_KUTIPAN SUMBER:_
▽
Jumat, Maret 29, 2024

Agama Seribu Satu Dongeng

Ren Muhammad
Ren Muhammad
Penulis, pendiri Khatulistiwa Muda, Direktur Eksekutif Candra Malik Institute.

Negeri ini kembali disesaki kekonyolan dalam beragama. Semacam minum air kencing onta, pendeta nyamar jadi ustaz, pelawak menghina al-Qur’an, da’i Wahabi yang mulai merayakan maulid, sampai keberhasilan poligami dengan mengkhatamkan al-Qur’an. Kekacauan sedemikian itu membuat wajah agama jadi karut-marut. Kehilangan keluhuran selaku nafas peradaban manusia.

Agama tinggal menjadi atribut. Topeng menggelikan yang dipakai badut jalanan. Hasilnya adalah, tak lagi ada perbedaan antara orang beragama dengan mereka yang menuhankan Google.

Nun empat ribu tahun silam, tuhan menurunkan wahyu kepada manusia pilihan-Nya yang kita kenal sebagai nabi dan rasul. Wahyu itu lantas maujud jadi agama. Tuntunan sekaligus pedoman, yang tercetak dalam lembaran shuhuf, tablet, atau kertas. Hari ini kita menyebutnya kitab suci. Lalu muncullah sekelompok pencatat kejadian agung itu dan menuliskan risalah mereka sebagai sejarah kemunculan agama.
△
_MATERI YANG DITAMPILKAN:_
▽
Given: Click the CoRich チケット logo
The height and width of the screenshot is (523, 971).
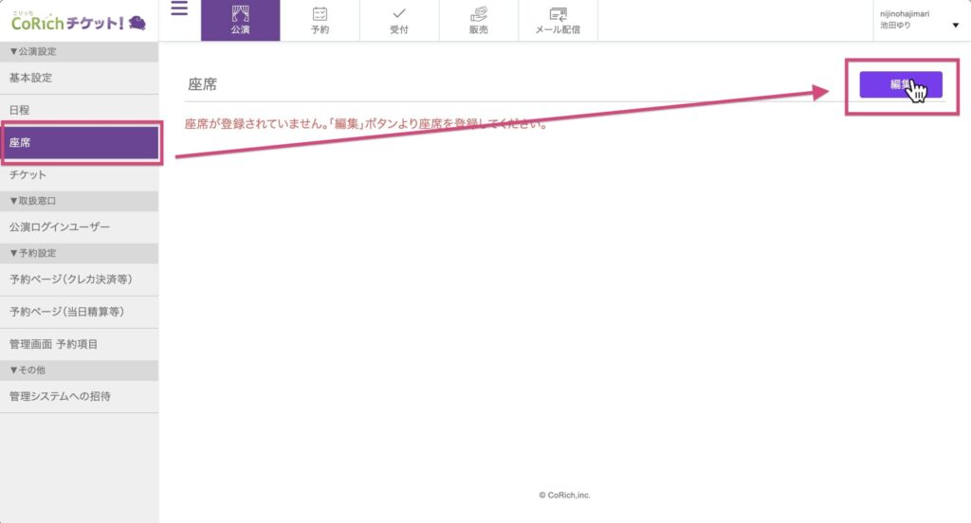Looking at the screenshot, I should tap(78, 20).
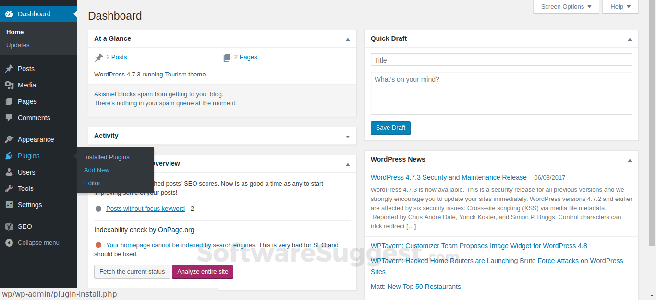The image size is (656, 300).
Task: Open the Screen Options dropdown
Action: click(566, 6)
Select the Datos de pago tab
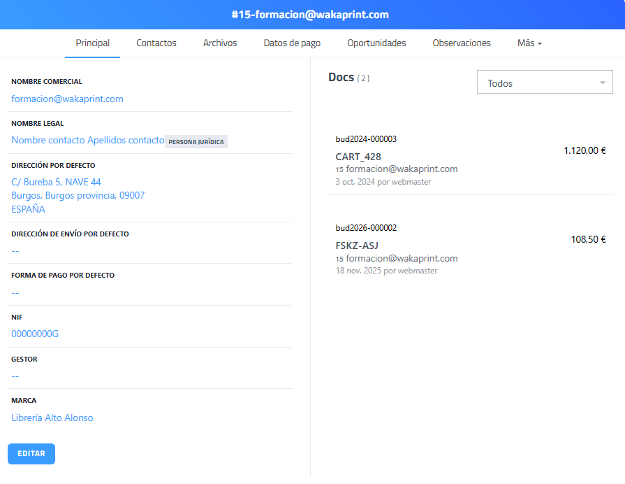Screen dimensions: 625x484 pos(292,43)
△
_TUGAS YANG DIKERJAKAN:_
a. Kutip tanpa perubahan bagian tulisan tentang agama di atas, mulai dari "Jumat, Maret 29, 2024" sampai dengan "yang menuhankan Google.".
b. Tolong jawab pertanyaan berikut berdasarkan tulisan tentang agama di atas, dengan tanda yang sama pada setiap jawaban.
(i) Lembaga apa yang dipimpin Ren Muhammad sebagai Direktur Eksekutif?
(ii) Berapa tahun silam tuhan menurunkan wahyu kepada manusia pilihan-Nya?
(iii) Apa sebutan hari ini untuk tuntunan yang tercetak dalam lembaran shuhuf, tablet, atau kertas?

_JAWABAN TERTULIS:_
a.
Jumat, Maret 29, 2024

Agama Seribu Satu Dongeng

Ren Muhammad
Ren Muhammad
Penulis, pendiri Khatulistiwa Muda, Direktur Eksekutif Candra Malik Institute.

Negeri ini kembali disesaki kekonyolan dalam beragama. Semacam minum air kencing onta, pendeta nyamar jadi ustaz, pelawak menghina al-Qur’an, da’i Wahabi yang mulai merayakan maulid, sampai keberhasilan poligami dengan mengkhatamkan al-Qur’an. Kekacauan sedemikian itu membuat wajah agama jadi karut-marut. Kehilangan keluhuran selaku nafas peradaban manusia.

Agama tinggal menjadi atribut. Topeng menggelikan yang dipakai badut jalanan. Hasilnya adalah, tak lagi ada perbedaan antara orang beragama dengan mereka yang menuhankan Google.

b.
(i) Candra Malik Institute
(ii) Empat ribu tahun silam
(iii) Kitab suci